[Recorded information — start]

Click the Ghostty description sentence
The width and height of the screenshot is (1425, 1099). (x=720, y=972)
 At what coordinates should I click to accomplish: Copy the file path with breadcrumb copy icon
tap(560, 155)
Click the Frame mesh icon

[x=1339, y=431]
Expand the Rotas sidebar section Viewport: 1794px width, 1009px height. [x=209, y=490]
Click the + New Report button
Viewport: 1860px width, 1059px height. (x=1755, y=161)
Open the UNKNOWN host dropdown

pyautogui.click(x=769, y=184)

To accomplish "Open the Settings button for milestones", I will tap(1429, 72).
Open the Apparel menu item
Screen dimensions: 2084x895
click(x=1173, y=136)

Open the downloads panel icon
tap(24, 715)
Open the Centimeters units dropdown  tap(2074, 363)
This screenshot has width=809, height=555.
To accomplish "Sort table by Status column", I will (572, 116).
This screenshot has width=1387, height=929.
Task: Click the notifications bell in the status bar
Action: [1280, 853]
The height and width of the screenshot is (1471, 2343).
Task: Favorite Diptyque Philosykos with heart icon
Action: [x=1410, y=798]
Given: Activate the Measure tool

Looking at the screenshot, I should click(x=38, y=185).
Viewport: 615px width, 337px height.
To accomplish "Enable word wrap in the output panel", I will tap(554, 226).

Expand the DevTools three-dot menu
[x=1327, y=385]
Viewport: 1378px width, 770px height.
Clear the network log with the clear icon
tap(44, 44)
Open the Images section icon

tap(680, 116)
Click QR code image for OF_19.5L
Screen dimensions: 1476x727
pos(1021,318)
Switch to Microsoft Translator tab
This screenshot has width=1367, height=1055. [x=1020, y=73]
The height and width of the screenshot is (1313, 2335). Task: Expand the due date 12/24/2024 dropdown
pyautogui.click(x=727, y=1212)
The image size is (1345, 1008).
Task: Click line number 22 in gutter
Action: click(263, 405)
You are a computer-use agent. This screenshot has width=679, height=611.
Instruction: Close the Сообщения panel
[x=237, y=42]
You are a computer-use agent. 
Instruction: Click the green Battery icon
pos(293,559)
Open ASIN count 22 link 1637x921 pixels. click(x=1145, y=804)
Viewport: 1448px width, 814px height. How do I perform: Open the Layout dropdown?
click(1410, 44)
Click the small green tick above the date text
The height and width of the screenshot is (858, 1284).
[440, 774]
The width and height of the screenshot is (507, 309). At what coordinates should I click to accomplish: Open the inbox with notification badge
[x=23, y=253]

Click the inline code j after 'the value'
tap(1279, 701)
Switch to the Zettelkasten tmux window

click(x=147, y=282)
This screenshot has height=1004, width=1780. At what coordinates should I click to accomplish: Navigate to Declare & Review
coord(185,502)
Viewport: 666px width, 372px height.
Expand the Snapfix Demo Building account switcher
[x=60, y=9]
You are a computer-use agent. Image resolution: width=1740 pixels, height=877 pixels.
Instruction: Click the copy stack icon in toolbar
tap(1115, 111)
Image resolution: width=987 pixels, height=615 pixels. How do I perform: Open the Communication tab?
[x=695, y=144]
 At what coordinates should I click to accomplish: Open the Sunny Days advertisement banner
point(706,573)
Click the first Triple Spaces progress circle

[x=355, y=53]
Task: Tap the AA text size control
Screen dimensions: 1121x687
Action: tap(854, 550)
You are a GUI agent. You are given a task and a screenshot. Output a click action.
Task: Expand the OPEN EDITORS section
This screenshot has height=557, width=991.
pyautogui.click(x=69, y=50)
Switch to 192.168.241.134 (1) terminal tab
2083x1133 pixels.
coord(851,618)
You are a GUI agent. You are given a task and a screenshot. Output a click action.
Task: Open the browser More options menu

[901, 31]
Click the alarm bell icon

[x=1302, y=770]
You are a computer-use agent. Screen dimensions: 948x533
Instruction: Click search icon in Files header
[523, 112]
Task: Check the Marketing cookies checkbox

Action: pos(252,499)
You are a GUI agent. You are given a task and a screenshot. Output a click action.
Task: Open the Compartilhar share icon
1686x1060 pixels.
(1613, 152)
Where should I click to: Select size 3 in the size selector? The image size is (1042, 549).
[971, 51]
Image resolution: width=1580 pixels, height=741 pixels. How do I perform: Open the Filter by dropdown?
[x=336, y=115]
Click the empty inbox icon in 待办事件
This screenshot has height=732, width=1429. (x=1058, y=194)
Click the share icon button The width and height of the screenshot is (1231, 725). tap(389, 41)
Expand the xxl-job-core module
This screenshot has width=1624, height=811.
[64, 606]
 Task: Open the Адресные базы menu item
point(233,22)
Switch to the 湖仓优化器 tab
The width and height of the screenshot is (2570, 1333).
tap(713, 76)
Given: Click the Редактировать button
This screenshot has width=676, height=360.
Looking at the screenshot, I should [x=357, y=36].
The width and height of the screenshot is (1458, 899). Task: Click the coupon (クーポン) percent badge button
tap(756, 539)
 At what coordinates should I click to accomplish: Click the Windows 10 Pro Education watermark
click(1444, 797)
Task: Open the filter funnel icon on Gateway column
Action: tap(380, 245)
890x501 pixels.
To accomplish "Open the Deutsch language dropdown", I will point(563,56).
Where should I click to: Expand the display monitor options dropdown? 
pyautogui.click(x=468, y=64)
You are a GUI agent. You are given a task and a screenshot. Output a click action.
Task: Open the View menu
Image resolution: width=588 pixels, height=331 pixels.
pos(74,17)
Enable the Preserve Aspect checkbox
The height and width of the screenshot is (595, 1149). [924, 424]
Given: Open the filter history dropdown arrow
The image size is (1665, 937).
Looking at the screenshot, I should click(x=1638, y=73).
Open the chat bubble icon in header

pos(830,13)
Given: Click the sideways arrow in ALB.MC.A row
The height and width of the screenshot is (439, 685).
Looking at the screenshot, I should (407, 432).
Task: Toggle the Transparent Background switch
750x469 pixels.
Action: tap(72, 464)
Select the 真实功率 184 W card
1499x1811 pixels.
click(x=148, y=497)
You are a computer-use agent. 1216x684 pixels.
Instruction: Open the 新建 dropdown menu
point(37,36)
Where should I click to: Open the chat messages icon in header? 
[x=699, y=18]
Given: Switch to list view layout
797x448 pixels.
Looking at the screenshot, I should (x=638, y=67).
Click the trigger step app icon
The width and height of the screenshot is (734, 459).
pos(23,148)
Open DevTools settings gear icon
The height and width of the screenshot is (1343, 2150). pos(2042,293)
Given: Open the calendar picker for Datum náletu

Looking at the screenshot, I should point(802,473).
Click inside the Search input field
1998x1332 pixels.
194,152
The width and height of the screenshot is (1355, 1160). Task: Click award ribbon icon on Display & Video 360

[Recorded information — finish]

Print the entries exactly.

Worked solution:
Click the Ghostty description sentence
The width and height of the screenshot is (1425, 1099). (x=720, y=972)
 At what coordinates should I click to accomplish: Copy the file path with breadcrumb copy icon
tap(560, 155)
Click the Frame mesh icon

[x=1339, y=431]
Expand the Rotas sidebar section Viewport: 1794px width, 1009px height. [x=209, y=490]
Click the + New Report button
Viewport: 1860px width, 1059px height. (x=1755, y=161)
Open the UNKNOWN host dropdown

pyautogui.click(x=769, y=184)

To accomplish "Open the Settings button for milestones", I will tap(1429, 72).
Open the Apparel menu item
Screen dimensions: 2084x895
click(x=1173, y=136)

Open the downloads panel icon
tap(24, 715)
Open the Centimeters units dropdown  tap(2074, 363)
This screenshot has width=809, height=555.
To accomplish "Sort table by Status column", I will (572, 116).
This screenshot has width=1387, height=929.
Task: Click the notifications bell in the status bar
Action: [1280, 853]
The height and width of the screenshot is (1471, 2343).
Task: Favorite Diptyque Philosykos with heart icon
Action: [x=1410, y=798]
Given: Activate the Measure tool

Looking at the screenshot, I should click(x=38, y=185).
Viewport: 615px width, 337px height.
To accomplish "Enable word wrap in the output panel", I will tap(554, 226).

Expand the DevTools three-dot menu
[x=1327, y=385]
Viewport: 1378px width, 770px height.
Clear the network log with the clear icon
tap(44, 44)
Open the Images section icon

tap(680, 116)
Click QR code image for OF_19.5L
Screen dimensions: 1476x727
pos(1021,318)
Switch to Microsoft Translator tab
This screenshot has width=1367, height=1055. [x=1020, y=73]
The height and width of the screenshot is (1313, 2335). Task: Expand the due date 12/24/2024 dropdown
pyautogui.click(x=727, y=1212)
The image size is (1345, 1008).
Task: Click line number 22 in gutter
Action: click(263, 405)
You are a computer-use agent. This screenshot has width=679, height=611.
Instruction: Close the Сообщения panel
[x=237, y=42]
You are a computer-use agent. 
Instruction: Click the green Battery icon
pos(293,559)
Open ASIN count 22 link 1637x921 pixels. click(x=1145, y=804)
Viewport: 1448px width, 814px height. How do I perform: Open the Layout dropdown?
click(1410, 44)
Click the small green tick above the date text
The height and width of the screenshot is (858, 1284).
[440, 774]
The width and height of the screenshot is (507, 309). At what coordinates should I click to accomplish: Open the inbox with notification badge
[x=23, y=253]

Click the inline code j after 'the value'
tap(1279, 701)
Switch to the Zettelkasten tmux window

click(x=147, y=282)
This screenshot has height=1004, width=1780. At what coordinates should I click to accomplish: Navigate to Declare & Review
coord(185,502)
Viewport: 666px width, 372px height.
Expand the Snapfix Demo Building account switcher
[x=60, y=9]
You are a computer-use agent. Image resolution: width=1740 pixels, height=877 pixels.
Instruction: Click the copy stack icon in toolbar
tap(1115, 111)
Image resolution: width=987 pixels, height=615 pixels. How do I perform: Open the Communication tab?
[x=695, y=144]
 At what coordinates should I click to accomplish: Open the Sunny Days advertisement banner
point(706,573)
Click the first Triple Spaces progress circle

[x=355, y=53]
Task: Tap the AA text size control
Screen dimensions: 1121x687
Action: tap(854, 550)
You are a GUI agent. You are given a task and a screenshot. Output a click action.
Task: Expand the OPEN EDITORS section
This screenshot has height=557, width=991.
pyautogui.click(x=69, y=50)
Switch to 192.168.241.134 (1) terminal tab
2083x1133 pixels.
coord(851,618)
You are a GUI agent. You are given a task and a screenshot. Output a click action.
Task: Open the browser More options menu

[901, 31]
Click the alarm bell icon

[x=1302, y=770]
You are a computer-use agent. Screen dimensions: 948x533
Instruction: Click search icon in Files header
[523, 112]
Task: Check the Marketing cookies checkbox

Action: pos(252,499)
You are a GUI agent. You are given a task and a screenshot. Output a click action.
Task: Open the Compartilhar share icon
1686x1060 pixels.
(1613, 152)
Where should I click to: Select size 3 in the size selector? The image size is (1042, 549).
[971, 51]
Image resolution: width=1580 pixels, height=741 pixels. How do I perform: Open the Filter by dropdown?
[x=336, y=115]
Click the empty inbox icon in 待办事件
This screenshot has height=732, width=1429. (x=1058, y=194)
Click the share icon button The width and height of the screenshot is (1231, 725). tap(389, 41)
Expand the xxl-job-core module
This screenshot has width=1624, height=811.
[64, 606]
 Task: Open the Адресные базы menu item
point(233,22)
Switch to the 湖仓优化器 tab
The width and height of the screenshot is (2570, 1333).
tap(713, 76)
Given: Click the Редактировать button
This screenshot has width=676, height=360.
Looking at the screenshot, I should [x=357, y=36].
The width and height of the screenshot is (1458, 899). Task: Click the coupon (クーポン) percent badge button
tap(756, 539)
 At what coordinates should I click to accomplish: Click the Windows 10 Pro Education watermark
click(1444, 797)
Task: Open the filter funnel icon on Gateway column
Action: tap(380, 245)
890x501 pixels.
To accomplish "Open the Deutsch language dropdown", I will point(563,56).
Where should I click to: Expand the display monitor options dropdown? 
pyautogui.click(x=468, y=64)
You are a GUI agent. You are given a task and a screenshot. Output a click action.
Task: Open the View menu
Image resolution: width=588 pixels, height=331 pixels.
pos(74,17)
Enable the Preserve Aspect checkbox
The height and width of the screenshot is (595, 1149). [924, 424]
Given: Open the filter history dropdown arrow
The image size is (1665, 937).
Looking at the screenshot, I should click(x=1638, y=73).
Open the chat bubble icon in header

pos(830,13)
Given: Click the sideways arrow in ALB.MC.A row
The height and width of the screenshot is (439, 685).
Looking at the screenshot, I should (407, 432).
Task: Toggle the Transparent Background switch
750x469 pixels.
Action: tap(72, 464)
Select the 真实功率 184 W card
1499x1811 pixels.
click(x=148, y=497)
You are a computer-use agent. 1216x684 pixels.
Instruction: Open the 新建 dropdown menu
point(37,36)
Where should I click to: Open the chat messages icon in header? 
[x=699, y=18]
Given: Switch to list view layout
797x448 pixels.
Looking at the screenshot, I should (x=638, y=67).
Click the trigger step app icon
The width and height of the screenshot is (734, 459).
pos(23,148)
Open DevTools settings gear icon
The height and width of the screenshot is (1343, 2150). pos(2042,293)
Given: Open the calendar picker for Datum náletu

Looking at the screenshot, I should point(802,473).
Click inside the Search input field
1998x1332 pixels.
194,152
The width and height of the screenshot is (1355, 1160). Task: Click award ribbon icon on Display & Video 360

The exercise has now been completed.